Saturday, February 17, 2024

What caring looks like

I think health care is more about love than about most other things. If there isn't at the core of this two human beings who have agreed to be in a relationship where one is trying to help relieve the suffering of another, which is love, you can't get to the right answer here.
~Donald Berwick



Yesterday my husband Ben went to a hospital for a procedure. We were under the impression that the staff would be masked up, but it turned out that they weren't. The majority of the masked people there were patients.

I know a cancer survivor who is COVID-cautious and has only had it once -- given to her by an unmasked doctor.

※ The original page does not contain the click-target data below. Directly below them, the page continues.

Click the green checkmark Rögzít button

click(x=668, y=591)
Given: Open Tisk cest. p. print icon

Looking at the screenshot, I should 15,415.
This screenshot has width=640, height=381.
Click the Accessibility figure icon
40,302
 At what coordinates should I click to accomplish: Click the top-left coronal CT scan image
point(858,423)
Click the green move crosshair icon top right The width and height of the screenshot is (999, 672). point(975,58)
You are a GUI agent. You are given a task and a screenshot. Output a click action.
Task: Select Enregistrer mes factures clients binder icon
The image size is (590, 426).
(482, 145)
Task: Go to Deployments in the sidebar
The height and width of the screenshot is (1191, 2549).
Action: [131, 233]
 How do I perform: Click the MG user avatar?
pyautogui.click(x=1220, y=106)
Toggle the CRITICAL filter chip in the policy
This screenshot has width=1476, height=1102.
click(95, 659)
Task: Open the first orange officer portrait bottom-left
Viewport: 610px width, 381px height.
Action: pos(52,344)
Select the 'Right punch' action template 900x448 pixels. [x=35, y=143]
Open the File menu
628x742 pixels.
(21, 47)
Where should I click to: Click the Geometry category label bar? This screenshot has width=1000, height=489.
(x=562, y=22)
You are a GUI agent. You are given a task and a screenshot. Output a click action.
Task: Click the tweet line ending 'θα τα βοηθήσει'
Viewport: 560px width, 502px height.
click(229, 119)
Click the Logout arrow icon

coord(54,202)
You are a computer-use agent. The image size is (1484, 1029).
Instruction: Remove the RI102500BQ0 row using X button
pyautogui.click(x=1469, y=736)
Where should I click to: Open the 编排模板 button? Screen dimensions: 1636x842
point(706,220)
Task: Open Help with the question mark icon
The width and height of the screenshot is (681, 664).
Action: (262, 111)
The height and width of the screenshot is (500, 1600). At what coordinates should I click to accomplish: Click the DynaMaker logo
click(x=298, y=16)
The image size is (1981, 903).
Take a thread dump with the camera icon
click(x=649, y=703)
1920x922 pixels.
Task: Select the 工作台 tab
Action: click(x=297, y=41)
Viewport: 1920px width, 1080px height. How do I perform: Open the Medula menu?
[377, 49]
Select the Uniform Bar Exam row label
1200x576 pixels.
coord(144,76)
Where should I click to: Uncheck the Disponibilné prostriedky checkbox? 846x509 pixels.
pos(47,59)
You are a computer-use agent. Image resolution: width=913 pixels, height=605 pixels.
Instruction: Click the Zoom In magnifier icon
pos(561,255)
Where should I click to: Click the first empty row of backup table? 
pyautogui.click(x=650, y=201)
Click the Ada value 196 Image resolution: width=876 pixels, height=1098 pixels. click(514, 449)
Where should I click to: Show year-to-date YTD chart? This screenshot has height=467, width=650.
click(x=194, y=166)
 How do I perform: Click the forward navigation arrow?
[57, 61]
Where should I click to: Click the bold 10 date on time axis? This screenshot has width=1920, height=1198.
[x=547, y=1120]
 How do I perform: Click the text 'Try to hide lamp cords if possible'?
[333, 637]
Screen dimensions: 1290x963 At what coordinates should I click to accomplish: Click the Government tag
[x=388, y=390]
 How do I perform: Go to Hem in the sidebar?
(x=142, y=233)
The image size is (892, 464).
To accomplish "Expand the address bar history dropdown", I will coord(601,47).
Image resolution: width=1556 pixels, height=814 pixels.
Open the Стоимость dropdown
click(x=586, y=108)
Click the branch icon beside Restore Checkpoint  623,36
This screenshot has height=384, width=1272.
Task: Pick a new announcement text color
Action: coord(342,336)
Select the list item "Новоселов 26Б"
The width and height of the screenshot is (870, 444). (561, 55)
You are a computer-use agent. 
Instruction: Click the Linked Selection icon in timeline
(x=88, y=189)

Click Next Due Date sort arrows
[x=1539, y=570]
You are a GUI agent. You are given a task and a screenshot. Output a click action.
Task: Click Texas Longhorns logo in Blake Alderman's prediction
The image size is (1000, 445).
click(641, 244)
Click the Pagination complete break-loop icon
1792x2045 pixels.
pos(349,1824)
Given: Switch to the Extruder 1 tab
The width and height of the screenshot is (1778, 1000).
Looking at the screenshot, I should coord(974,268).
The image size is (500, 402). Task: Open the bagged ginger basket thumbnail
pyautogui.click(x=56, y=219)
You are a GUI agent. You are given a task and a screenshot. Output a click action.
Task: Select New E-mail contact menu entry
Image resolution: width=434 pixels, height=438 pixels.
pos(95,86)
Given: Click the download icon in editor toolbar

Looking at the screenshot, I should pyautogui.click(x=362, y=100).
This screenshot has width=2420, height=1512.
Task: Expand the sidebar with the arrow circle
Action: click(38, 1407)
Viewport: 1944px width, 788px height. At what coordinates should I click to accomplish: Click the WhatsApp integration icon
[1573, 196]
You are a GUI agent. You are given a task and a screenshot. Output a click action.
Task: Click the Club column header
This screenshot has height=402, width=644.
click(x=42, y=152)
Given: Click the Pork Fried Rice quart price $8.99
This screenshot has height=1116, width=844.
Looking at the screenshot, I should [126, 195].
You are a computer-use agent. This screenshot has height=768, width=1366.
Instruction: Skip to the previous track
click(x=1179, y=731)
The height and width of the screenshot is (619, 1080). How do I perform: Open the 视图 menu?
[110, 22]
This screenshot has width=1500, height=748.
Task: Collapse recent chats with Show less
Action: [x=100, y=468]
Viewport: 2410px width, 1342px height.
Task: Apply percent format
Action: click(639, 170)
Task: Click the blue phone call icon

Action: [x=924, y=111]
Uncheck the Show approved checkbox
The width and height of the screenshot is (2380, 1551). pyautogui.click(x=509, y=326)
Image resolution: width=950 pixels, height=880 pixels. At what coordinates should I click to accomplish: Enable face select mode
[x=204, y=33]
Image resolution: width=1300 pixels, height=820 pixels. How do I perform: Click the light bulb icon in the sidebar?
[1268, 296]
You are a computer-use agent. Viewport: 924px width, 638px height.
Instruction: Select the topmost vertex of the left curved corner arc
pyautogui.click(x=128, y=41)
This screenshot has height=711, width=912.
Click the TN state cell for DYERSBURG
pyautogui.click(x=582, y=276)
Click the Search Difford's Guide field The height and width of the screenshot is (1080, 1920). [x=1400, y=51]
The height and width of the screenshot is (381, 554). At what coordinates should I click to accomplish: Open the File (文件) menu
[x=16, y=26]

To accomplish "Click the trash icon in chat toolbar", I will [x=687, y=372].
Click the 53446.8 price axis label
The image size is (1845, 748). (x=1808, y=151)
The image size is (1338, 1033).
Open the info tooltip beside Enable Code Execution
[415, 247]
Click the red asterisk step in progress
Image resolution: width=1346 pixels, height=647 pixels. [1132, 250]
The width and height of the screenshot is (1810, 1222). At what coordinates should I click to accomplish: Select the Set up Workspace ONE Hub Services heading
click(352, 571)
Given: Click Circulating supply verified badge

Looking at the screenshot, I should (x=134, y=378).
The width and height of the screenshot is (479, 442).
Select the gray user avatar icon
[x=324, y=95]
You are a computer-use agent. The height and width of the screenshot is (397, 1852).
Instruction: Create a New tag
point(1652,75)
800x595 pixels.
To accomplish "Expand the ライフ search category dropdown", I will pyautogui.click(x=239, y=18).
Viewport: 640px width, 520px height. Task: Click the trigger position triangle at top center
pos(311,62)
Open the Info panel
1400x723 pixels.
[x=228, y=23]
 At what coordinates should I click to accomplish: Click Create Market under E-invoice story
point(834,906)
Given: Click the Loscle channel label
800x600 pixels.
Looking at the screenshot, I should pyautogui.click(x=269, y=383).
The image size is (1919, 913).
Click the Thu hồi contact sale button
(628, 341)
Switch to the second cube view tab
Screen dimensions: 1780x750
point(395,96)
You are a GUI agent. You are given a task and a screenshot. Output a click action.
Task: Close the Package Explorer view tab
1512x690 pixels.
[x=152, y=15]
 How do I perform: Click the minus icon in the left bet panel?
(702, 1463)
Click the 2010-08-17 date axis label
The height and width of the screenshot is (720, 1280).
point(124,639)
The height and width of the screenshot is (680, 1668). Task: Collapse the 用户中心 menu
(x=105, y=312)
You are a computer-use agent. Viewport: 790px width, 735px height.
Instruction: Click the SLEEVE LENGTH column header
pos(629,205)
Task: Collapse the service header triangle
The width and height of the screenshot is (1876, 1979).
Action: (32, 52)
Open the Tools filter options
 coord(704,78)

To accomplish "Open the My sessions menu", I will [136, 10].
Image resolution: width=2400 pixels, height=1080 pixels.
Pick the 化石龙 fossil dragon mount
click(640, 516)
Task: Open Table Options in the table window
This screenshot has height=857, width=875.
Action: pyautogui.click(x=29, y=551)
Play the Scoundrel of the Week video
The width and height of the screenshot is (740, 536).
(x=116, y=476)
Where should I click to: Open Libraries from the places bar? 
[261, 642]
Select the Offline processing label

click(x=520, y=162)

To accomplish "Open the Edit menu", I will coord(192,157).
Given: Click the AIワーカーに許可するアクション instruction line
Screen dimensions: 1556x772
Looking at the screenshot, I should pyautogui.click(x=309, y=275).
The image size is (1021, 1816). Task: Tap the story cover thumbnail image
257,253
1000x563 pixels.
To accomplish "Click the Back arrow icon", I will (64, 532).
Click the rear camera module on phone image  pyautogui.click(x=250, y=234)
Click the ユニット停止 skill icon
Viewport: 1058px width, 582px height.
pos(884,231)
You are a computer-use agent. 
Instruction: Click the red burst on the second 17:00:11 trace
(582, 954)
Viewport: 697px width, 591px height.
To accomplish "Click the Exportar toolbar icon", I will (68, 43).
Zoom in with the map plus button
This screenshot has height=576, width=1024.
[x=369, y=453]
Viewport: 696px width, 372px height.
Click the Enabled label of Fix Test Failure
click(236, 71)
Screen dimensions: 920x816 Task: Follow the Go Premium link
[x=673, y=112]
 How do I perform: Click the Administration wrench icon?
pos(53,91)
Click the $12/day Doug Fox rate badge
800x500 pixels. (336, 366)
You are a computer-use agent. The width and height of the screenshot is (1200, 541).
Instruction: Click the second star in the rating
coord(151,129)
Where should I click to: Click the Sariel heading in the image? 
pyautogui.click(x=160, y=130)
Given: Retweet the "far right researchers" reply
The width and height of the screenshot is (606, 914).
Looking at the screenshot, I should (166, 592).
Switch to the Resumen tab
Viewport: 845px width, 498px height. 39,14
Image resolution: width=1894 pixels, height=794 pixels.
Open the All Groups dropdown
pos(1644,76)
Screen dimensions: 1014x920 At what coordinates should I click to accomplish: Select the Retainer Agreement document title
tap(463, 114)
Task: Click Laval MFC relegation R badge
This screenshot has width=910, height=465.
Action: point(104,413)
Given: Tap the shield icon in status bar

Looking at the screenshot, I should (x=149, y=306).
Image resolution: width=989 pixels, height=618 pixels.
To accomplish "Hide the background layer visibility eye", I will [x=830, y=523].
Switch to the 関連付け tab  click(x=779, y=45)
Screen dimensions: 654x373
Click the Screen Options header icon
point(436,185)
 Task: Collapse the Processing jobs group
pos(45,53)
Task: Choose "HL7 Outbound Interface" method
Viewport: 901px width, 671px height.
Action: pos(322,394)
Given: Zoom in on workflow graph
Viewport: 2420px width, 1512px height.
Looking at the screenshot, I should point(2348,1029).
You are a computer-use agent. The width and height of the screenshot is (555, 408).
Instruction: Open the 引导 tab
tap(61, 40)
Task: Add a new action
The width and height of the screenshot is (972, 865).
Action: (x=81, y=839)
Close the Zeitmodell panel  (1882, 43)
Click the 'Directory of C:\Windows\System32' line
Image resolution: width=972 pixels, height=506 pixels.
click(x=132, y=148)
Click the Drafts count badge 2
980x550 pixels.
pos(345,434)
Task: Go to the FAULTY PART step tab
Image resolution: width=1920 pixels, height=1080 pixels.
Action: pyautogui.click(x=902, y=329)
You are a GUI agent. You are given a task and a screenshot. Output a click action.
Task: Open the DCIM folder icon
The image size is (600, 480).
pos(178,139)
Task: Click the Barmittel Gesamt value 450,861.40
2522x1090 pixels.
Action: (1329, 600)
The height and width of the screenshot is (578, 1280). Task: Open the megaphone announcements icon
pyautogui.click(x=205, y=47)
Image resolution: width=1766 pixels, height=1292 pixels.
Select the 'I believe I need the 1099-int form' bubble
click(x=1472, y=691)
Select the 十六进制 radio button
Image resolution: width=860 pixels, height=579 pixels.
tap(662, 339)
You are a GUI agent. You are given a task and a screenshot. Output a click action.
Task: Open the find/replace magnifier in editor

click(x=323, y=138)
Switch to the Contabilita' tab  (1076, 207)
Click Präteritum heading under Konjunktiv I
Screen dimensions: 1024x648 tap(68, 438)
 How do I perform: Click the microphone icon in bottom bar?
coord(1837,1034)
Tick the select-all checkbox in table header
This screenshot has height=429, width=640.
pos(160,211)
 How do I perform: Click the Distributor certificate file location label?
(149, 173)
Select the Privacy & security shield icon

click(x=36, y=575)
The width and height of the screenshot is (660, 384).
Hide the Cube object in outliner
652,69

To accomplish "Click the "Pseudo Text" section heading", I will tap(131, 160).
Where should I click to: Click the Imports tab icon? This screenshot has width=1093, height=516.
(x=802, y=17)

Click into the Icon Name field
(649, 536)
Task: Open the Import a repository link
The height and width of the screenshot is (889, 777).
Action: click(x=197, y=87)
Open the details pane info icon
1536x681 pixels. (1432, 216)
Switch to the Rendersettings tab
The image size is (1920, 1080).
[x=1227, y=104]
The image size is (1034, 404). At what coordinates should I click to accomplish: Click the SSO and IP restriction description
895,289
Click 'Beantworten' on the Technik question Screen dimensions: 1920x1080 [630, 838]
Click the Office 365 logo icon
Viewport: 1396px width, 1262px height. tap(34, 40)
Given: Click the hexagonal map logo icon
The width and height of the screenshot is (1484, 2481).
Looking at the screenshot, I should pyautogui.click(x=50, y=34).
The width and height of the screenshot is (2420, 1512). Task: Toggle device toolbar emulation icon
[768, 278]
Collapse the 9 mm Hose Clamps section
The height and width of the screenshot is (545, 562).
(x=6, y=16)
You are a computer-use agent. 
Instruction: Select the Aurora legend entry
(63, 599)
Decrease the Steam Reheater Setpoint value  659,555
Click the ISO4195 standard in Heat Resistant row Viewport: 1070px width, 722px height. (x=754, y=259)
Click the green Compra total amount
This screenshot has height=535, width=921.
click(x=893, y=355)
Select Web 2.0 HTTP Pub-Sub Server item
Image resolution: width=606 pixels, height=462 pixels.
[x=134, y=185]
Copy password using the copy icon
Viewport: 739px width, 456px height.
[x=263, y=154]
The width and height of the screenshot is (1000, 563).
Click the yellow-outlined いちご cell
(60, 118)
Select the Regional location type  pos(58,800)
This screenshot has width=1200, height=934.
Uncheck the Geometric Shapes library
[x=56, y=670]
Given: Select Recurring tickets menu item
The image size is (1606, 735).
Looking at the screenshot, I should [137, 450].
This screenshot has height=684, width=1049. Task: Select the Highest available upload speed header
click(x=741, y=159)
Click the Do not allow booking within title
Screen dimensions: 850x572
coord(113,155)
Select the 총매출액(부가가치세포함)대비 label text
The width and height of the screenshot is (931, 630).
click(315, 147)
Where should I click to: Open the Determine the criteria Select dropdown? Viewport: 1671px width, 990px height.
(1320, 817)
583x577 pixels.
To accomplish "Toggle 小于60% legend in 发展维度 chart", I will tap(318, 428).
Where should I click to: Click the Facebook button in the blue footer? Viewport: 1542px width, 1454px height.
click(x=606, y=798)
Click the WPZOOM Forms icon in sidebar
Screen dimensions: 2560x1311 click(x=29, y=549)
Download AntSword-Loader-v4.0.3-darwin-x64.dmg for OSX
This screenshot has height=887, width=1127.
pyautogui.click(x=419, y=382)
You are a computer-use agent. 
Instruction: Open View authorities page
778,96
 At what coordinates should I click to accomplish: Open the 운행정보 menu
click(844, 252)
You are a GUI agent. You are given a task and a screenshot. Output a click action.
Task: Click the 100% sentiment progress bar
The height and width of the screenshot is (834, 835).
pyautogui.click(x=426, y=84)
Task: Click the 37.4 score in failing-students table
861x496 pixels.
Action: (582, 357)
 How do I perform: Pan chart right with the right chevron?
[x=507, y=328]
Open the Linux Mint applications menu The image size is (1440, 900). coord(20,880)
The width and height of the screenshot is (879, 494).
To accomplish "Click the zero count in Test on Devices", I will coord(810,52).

Should people we go to for our health care be making us sick? Why would that seem acceptable, that on the one hand they "care" about our health and on the other hand, they can't be bothered to protect it in the smallest of ways?

When I left the hospital yesterday, I thought to myself that the staff should hope they didn't give Ben COVID because if they did, I am perfectly happy to be a one-woman protest, just me with a sign, trying not to let them get away with it. Today, this article by Nate Bear landed in my in-box...many people are experiencing the same frustration I am.

Nate Bear:
Just this week the partner of Rhod Gilbert, a famous Welsh comedian undergoing treatment for stage 4 cancer, spoke out against the medical malpractice that leads to hospital-acquired covid infections...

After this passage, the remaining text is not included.